When I lived in Canada I was once the director of a leadership program at a small, no-frills camp in Northern Ontario. By frills, I am referring to such things as running water, or beds. So it was really more a semi-permanent wild campsite. As part of their training, I was required to take my group of 10 teenagers on a 5 day out-trip. By no means was I qualified to do this. Despite having grown up attending another, slightly more luxurious summer camp (I can still remember the way your cheek would stick to the plastic coating on the mattress if you accidentally strayed from your pillow, and the battle to limit any visits to the toilet facilities in an effort to avoid exposing one's tender areas to the swarms of mosquitoes and colonies of spiders in every corner. Unpleasant, perhaps, but luxurious in that there were beds and toilets to be had) which offered classes in things like 'paddle strokes', I'd never had the chance to try my fancy skills in anything other than perfectly still water. And to be honest, even that experience was limited; most of the paddle-in-water time I'd clocked was accomplished by sitting cross-legged on the edge of the dock, dipping the paddle into the lake and pretending to be in a canoe. I thought I was a brilliant navigator but it turns out almost anyone can keep an unmoving dock on course, even without a paddle or the ability to execute a flawless J-stroke. Needless to say, my confidence in my ability to handle rapids and waterfalls was not particularly high.

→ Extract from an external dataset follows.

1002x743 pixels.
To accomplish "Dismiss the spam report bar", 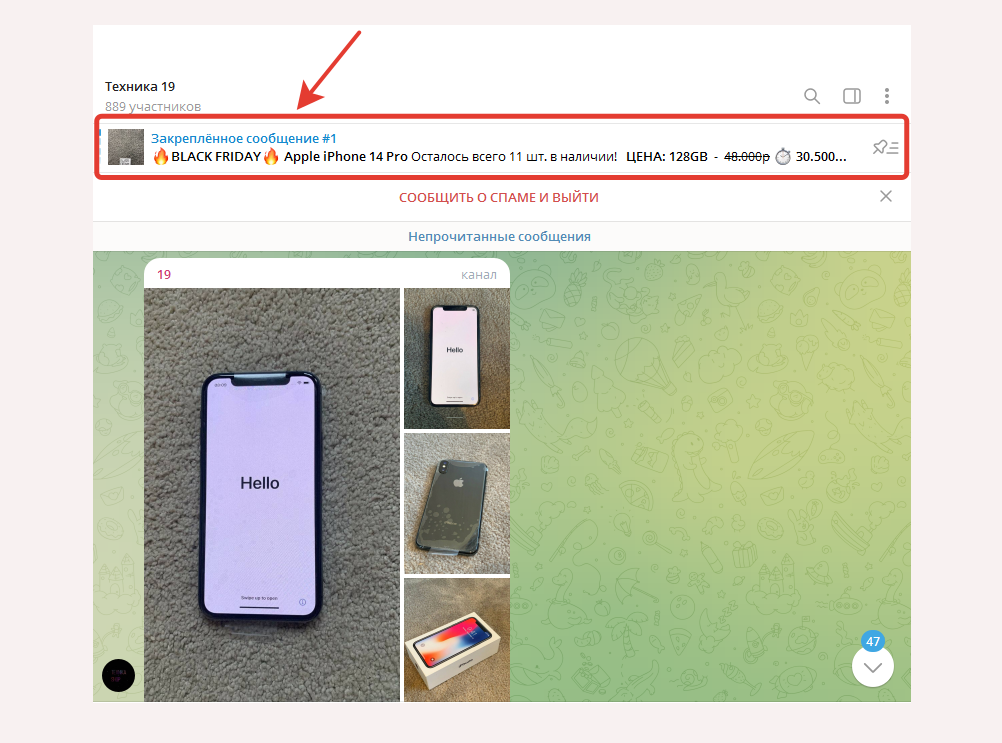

I survived 2 ½ days of the out-trip with only minor difficulties. After getting over my initial terror of rapids I managed to run a few courses of them pretty successfully, only tipping my canoe once in an attempt to clear a small, narrow waterfall about 4 feet high. I did accidentally smash my head off a rock under the waterfall, and then proceed to nearly die of panic because every time I surfaced I was trapped under a canoe with an ever-diminished air bubble in it, but eventually I prevailed. So things were going relatively well. Or seemed to be, anyway, given my concussed state.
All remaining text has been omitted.